Well, since I posted that my son will be required to pay for a couple of CC classes himself before I will pay more tuition, I’m not sure why you think I said OP should spend thousands of dollars.

It is certainly possible that the D is partying too much or abusing substances of some kind. Or shacking up. But nobody on this forum knows what is really going on. The parents need to figure that out first. Once they do that, they can begin to figure out next steps.

“Shacking up with a boy” isn’t necessarily the death knell to being a good student.

A stable relationship in college can actually enhance studies if both parties are motivated, hardworking students. Takes away the distraction, the consumption of time, and the dangers of open dating.

My analogy was pretty clear.

Flunking out of school, popping out kids when too young to take care of them, daddy running off, etc., etc., are all problems that, in many cases, could be prevented with some tough love on the front end. Too many parents don’t understand that. My wife’s sister’s daughter, all of 18, popped out a child with a kid about her age. He hasn’t even graduated high school and, the last I heard, dropped out. He doesn’t have a job. He claims he has learning disabilities and a bad back and that is why he can’t work. They live with my wife’s sister (both of them).

What a lovely future they have. An 18 year old helpless lazy deadbeat daddy and an 18 year old mommy who can’t get more than 30 hours per week at work and is dependent on others to watch her child or else she’d be in the hole financially each month and isn’t even grateful for the help she gets. Lovely.
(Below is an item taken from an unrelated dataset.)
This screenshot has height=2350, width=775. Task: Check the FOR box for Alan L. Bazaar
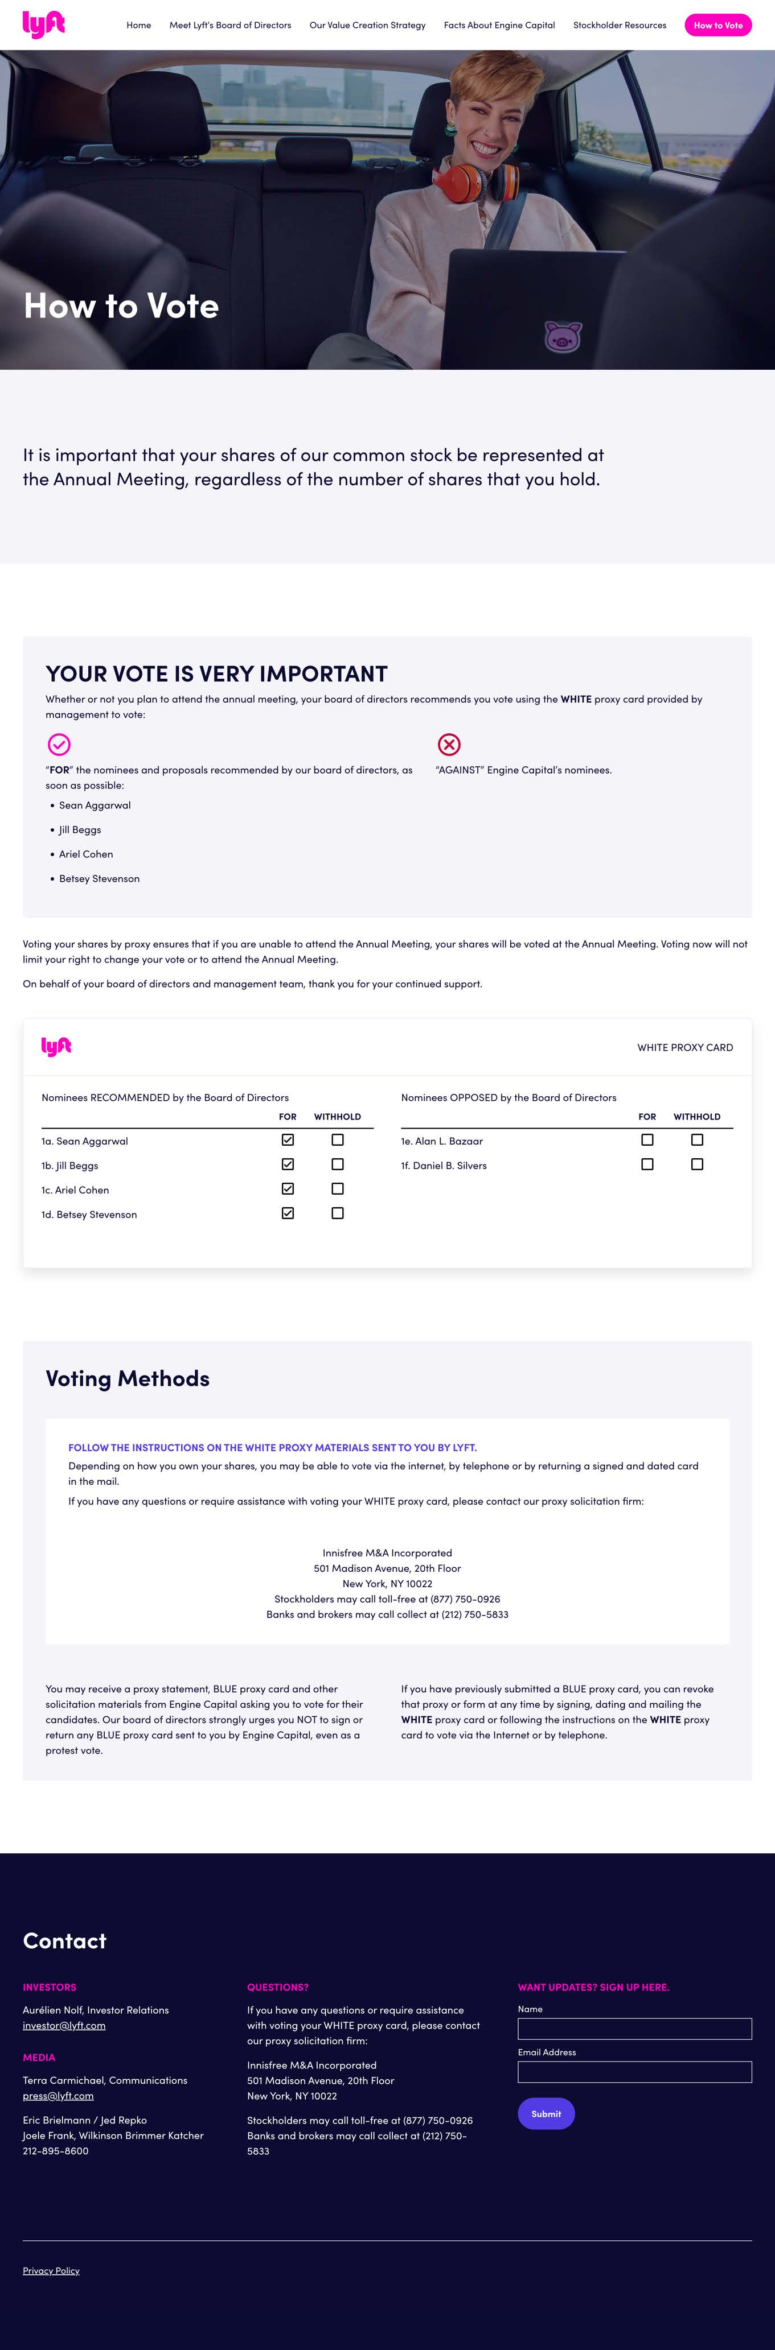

Just lovely.

You know who I feel sorry for?

The baby.

I don’t say anything but I do remember, clearly, when my kids and my wife’s sister’s kids were growing up and I was supposedly a tough parent blah blah blah and I would say “well, we will see what happens later.” And now we can see what happened later. My oldest son is about to enter grad school and he isn’t even 22 yet. He had to listen to me warn him and teach him and he surely wanted me to shut up half the time but … he sure as heck gets it now. He’ll graduate from grad school debt free and responsible and by the time he brings kids into this world he will be able to support them. Period. No excuses.

@OldFashioned1 You appear to have very traditional values, which I can respect. However, no one is telling the OP to pay out large sums of money to finance another year at the school. People are advocating her to work and pay for school herself.

Some things are still not clear.

A. What was the OP willing to pay if the kid did not get a full ride? How much is the college without the scholarship?

B. Would the OP’s reaction be different if the kid lost the scholarship but was not failing (all grades C or higher)?

I can see some parents having a different reaction to the kid losing a scholarship because she earned a 3.4 but needed a 3.5 to keep the scholarship, versus getting D and F grades, whether or not there was a scholarship to lose. In the former case, some may be willing to continue funding college, though at a lower cost one if the scholarship loss makes that one too expensive. In the latter case, the willingness to continue funding is likely to be lower.

Some people in this thread could sprain an ankle from jumping to conclusions.

I’m not a puritan. Shacking up is one thing. Failing college + losing scholarship + shacking up is a whole other ball game. Teases out horrible judgement and likely a worthless boyfriend and potential narcotic use.

Her major isn’t even hard, either. Which gives me even more pause.

@OldFashioned1

You didn’t read any of my posts. I did not suggest the OP keep writing checks for the D who flunked out and even complimented your honest, tough love. Don’t lump me in with the “everything is fine” or “don’t worry things can still turn out warm and fuzzy” crowd. I get a kick out of the sunshine pumpers, believe me.

I didn’t know people still said “shacking up.” Brings back memories – although those memories don’t have anything to do with drugs. Why would being in a romantic relationship increase the risk of drug use? I don’t get it.

^ Shacking up is the gateway to drugs!